--- TASK INSTRUCTIONS ---
Only the count is needed. Count the lines below with the word "agent" in them.

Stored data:
_ _ _ _ _ _ _

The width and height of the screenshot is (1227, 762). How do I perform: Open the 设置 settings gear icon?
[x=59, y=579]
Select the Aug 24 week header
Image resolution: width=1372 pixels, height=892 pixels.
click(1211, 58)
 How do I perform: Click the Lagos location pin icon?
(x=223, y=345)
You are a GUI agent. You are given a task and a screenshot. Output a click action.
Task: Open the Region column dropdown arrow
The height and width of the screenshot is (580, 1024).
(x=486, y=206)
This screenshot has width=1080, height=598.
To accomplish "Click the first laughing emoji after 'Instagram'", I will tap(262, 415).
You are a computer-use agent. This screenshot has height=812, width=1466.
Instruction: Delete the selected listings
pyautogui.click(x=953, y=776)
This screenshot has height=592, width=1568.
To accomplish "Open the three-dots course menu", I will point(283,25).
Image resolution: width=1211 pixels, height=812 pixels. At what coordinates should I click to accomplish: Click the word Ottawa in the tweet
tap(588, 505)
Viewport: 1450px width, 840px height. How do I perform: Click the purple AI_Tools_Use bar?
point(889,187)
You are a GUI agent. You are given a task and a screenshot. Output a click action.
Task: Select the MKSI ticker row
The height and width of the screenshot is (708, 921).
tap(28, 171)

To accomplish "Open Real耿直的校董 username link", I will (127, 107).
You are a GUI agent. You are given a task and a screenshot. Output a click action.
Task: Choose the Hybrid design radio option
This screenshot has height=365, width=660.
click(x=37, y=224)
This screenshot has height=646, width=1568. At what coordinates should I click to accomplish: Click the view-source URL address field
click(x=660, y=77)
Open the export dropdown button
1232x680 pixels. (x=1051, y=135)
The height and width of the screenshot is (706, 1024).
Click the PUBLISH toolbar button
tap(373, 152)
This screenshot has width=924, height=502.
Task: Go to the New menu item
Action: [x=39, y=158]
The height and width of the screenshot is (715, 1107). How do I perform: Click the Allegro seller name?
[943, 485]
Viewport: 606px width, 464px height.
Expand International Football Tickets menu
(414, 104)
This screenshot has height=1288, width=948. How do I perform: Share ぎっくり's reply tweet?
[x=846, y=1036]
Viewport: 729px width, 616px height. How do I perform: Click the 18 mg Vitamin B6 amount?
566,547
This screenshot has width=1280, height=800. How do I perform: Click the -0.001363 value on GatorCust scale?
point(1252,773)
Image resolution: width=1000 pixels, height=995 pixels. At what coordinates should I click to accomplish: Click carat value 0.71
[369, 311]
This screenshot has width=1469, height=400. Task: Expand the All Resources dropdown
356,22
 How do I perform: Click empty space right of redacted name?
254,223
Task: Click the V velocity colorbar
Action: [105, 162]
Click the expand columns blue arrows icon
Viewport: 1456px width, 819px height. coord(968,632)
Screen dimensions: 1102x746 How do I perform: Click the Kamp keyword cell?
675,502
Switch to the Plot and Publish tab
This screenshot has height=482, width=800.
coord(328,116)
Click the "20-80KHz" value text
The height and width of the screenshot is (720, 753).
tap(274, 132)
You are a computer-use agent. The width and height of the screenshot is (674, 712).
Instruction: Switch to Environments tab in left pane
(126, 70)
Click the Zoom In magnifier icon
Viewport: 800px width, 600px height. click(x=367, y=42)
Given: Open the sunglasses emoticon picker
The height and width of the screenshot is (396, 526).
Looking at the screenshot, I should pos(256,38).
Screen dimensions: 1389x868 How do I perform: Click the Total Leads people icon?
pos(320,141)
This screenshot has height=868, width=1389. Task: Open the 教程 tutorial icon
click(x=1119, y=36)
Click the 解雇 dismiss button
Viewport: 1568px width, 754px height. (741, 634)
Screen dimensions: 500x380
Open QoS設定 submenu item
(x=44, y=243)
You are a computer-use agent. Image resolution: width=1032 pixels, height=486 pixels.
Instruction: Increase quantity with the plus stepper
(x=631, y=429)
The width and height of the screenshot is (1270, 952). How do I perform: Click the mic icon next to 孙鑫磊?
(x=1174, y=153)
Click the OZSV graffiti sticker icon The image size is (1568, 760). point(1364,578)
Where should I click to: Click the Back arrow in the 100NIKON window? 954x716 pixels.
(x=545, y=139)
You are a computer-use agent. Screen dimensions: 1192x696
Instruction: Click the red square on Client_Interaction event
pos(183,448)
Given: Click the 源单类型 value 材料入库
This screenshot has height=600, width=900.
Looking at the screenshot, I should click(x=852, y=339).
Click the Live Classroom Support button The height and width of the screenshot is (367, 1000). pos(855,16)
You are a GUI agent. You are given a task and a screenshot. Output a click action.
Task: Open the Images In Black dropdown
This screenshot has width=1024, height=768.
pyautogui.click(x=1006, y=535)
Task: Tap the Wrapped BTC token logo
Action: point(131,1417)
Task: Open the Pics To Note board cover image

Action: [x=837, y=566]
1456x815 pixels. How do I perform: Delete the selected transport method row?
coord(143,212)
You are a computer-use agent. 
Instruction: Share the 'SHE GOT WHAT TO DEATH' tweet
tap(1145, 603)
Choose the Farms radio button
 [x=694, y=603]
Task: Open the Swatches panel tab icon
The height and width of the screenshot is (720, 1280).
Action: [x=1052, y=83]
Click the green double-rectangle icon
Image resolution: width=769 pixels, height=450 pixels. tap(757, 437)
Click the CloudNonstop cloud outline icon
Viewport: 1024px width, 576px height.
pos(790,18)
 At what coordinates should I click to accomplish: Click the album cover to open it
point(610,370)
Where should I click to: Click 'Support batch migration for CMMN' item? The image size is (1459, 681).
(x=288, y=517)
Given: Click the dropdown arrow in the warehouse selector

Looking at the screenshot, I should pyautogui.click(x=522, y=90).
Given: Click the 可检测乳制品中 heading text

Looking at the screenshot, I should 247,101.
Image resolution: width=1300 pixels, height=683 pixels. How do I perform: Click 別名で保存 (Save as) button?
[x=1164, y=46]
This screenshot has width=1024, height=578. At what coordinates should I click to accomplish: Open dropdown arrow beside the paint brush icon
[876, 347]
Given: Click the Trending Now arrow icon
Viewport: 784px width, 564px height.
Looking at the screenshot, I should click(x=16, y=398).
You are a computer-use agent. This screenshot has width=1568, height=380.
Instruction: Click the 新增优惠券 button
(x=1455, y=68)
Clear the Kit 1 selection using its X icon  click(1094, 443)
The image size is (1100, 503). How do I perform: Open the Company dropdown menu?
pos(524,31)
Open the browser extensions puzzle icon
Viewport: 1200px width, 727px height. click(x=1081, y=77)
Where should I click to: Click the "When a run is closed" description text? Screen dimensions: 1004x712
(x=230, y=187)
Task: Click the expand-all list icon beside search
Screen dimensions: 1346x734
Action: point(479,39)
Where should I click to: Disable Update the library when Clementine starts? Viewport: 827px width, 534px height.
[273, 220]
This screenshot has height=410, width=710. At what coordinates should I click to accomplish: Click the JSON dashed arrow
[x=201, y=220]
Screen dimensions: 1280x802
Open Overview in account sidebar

_ _ _ _ _ _ _

--- THE COMPLETED TASK ---
10